The House of Worth, with which is incorporated that of Paquin, is a hundred years old. It has given the Victoria and Albert Museum some 23,000 drawings from its records, and a selection from these is now on show. Apart from a gap over the eighties they provide a continuous history of fashion. Unfortunately no dresses are to be seen; the habit of putting labels in them is comparatively recent.
Charles Frederick Worth was the first person to make women come to him to be told what to wear. Previously dressmakers went to the houses of ladies and accepted instructions. Worth was the first fashion dictator. A Lincolnshire man who had been a punter and an apprentice at Swan and Edgar’s he risked offering Princess Metternich a couple of dresses at £12 a time and won the custom of the Empress Eugénie. Those crinolines in which she parades over the sands of Trouville in Boudin’s paintings are certainly his creations.

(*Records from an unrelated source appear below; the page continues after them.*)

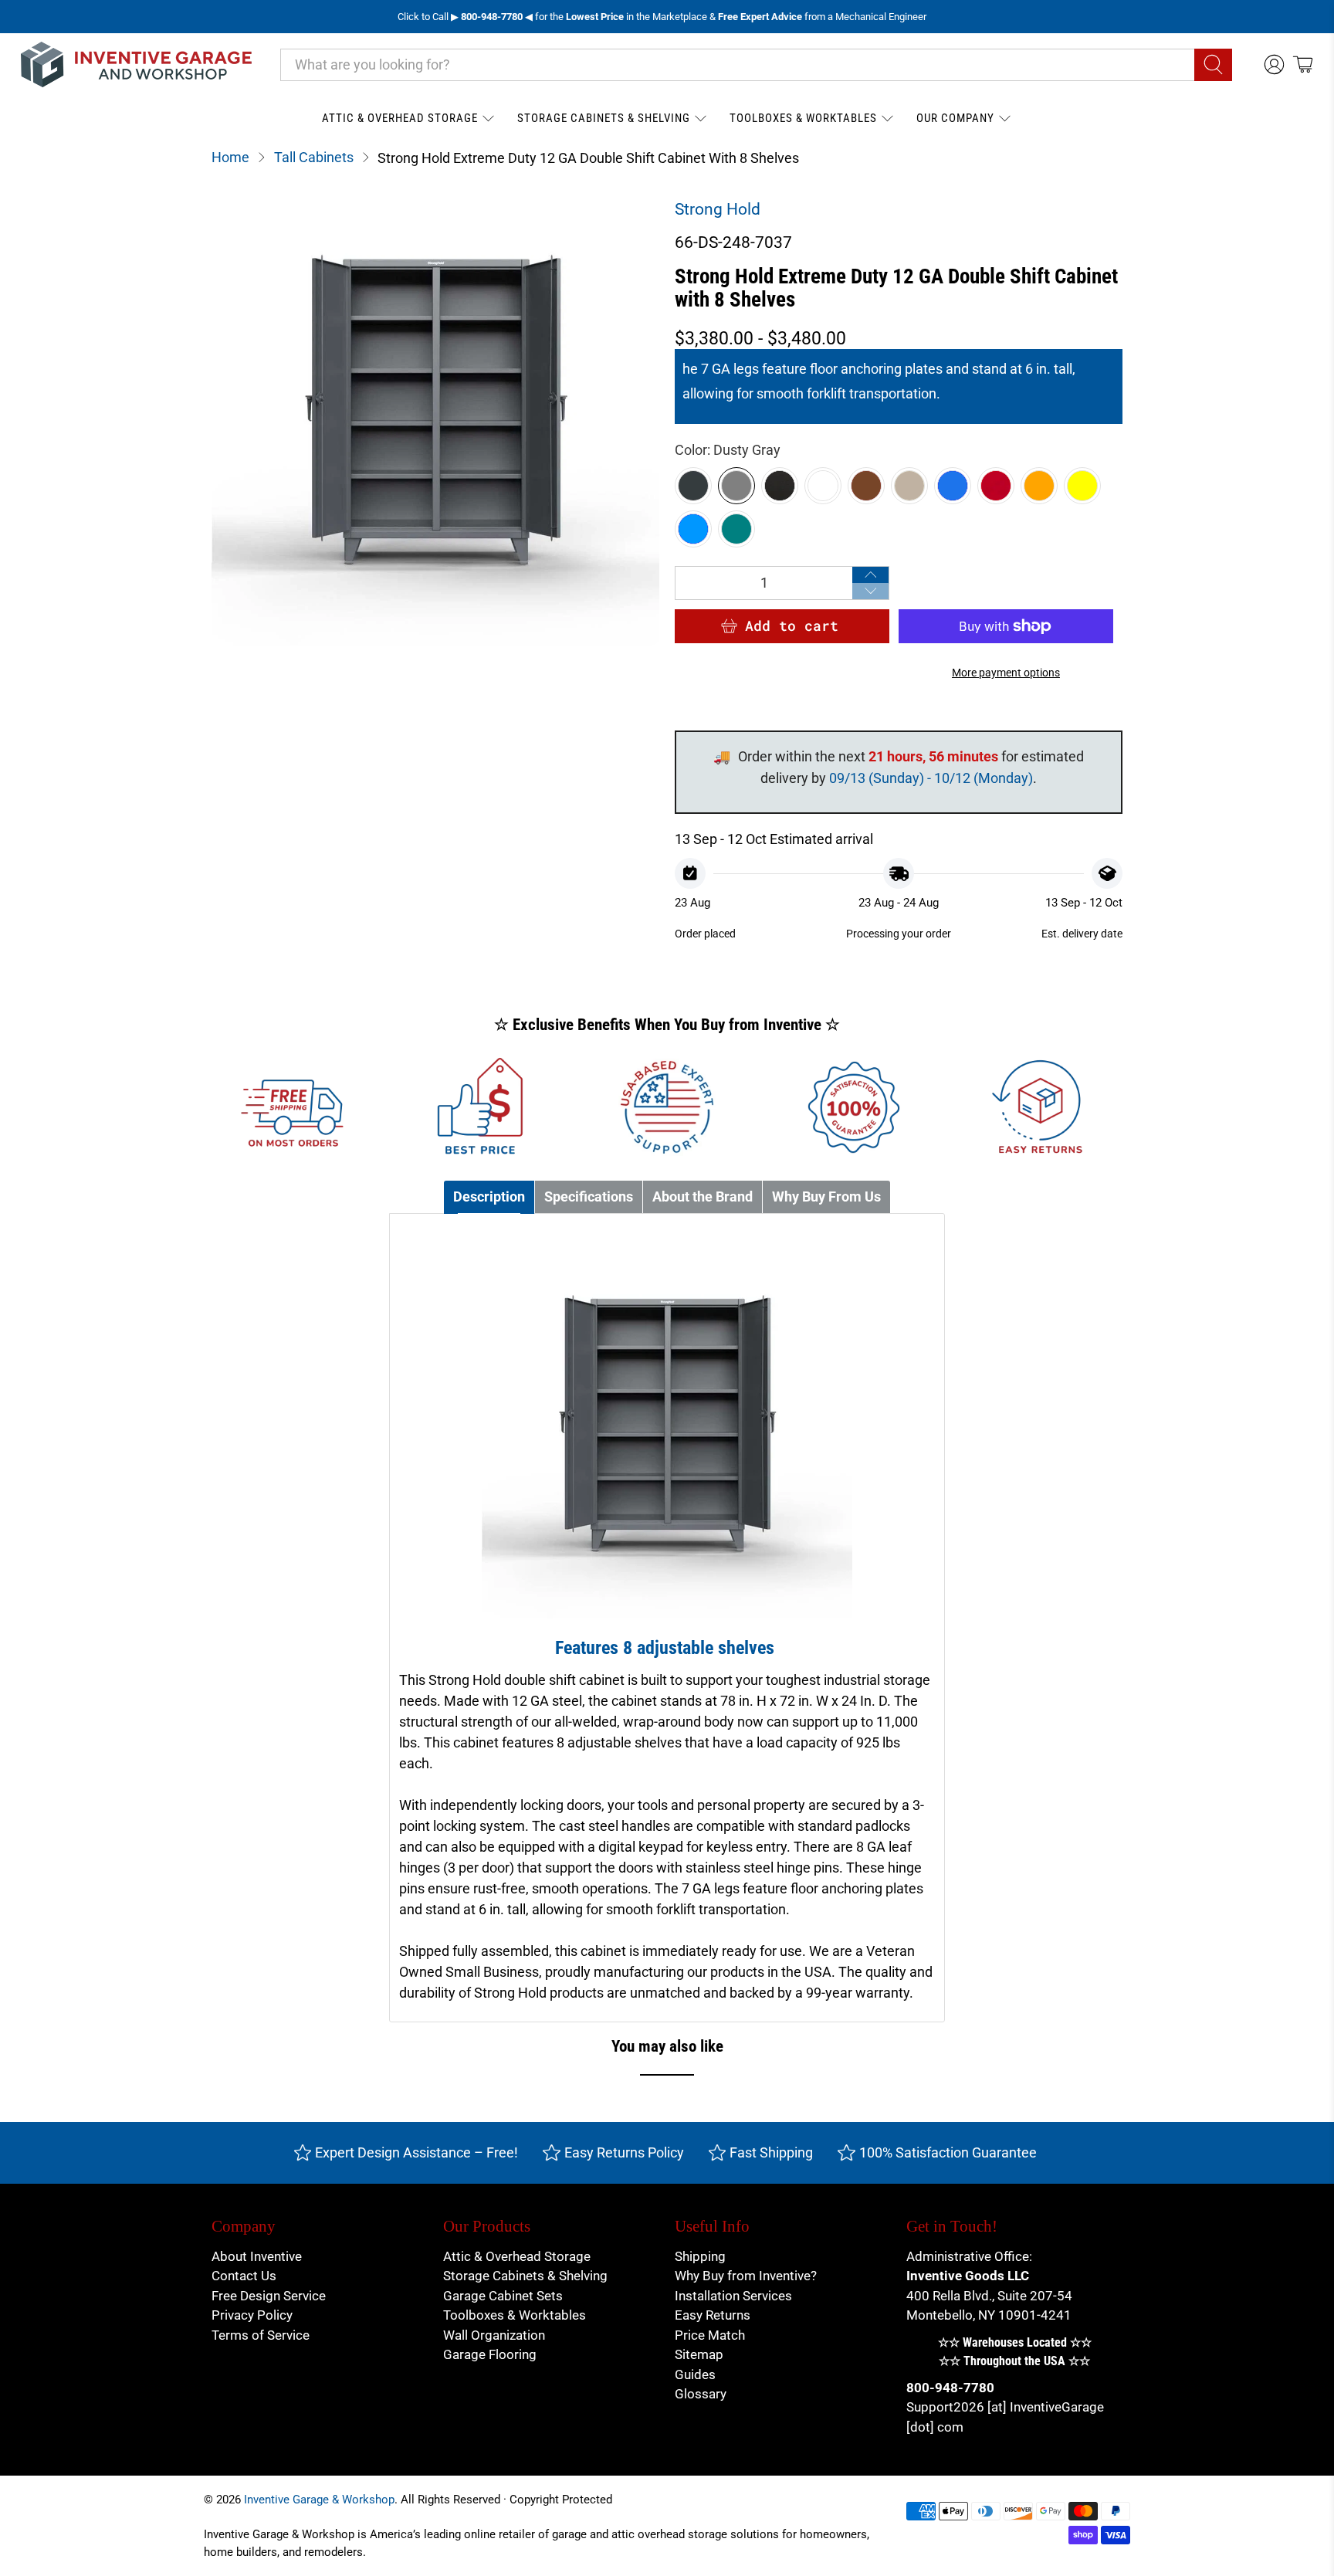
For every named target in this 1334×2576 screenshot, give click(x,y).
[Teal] (736, 528)
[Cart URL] (1302, 64)
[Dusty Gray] (736, 485)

Worth’s firm face and wandering moustache are recorded with deadly realism in a photograph. His subjects have quiet faces and enormous and elegant crinolines in the sixties; bustles make them a trifle odd in the seventies, and fake flowers and massive bows make them a matter of upholstery soon after. It is strange how these drawings can sometimes call up the ghost of a woman looking triumphantly beautiful, and at others the grumbling voice of a husband wondering why and how she could make herself look so preposterous. A group of deliberately fancy dresses of 1865 is charming in its official fantasy. One good lady has an Egyptian crinoline and another must be Eve because she has let her hair down and is wrapped up in a snake.
The faces inside the clothes smirk sweetly in the seventies, leer alarmingly under dark lids in the twenties, and are carefully blank in the forties and fifties. Stomachs (or should it be bellies?) are abnormally pulled back in the nineties – a hangover of the Grecian bend – and abnormally shoved forward in recent days. Bosoms go in and out according to taste and fancy rather than anatomy, but are at their most incredible at about the turn of the century, when they jutted out like wide, sloping shelves.
Over the period waists expand, contract, rise and fall, and fade away entirely in ways which justify completely the wildest phrases about the mystery of woman. The show is an invaluable corrective to any ordinary person’s memory of fashion and corrects the dubious history supplied by the stage. Men should note that no new invention can be wilder than those which have gone before; and that many of the most outrageous, viewed in a calm, historical perspective, are rather beautiful.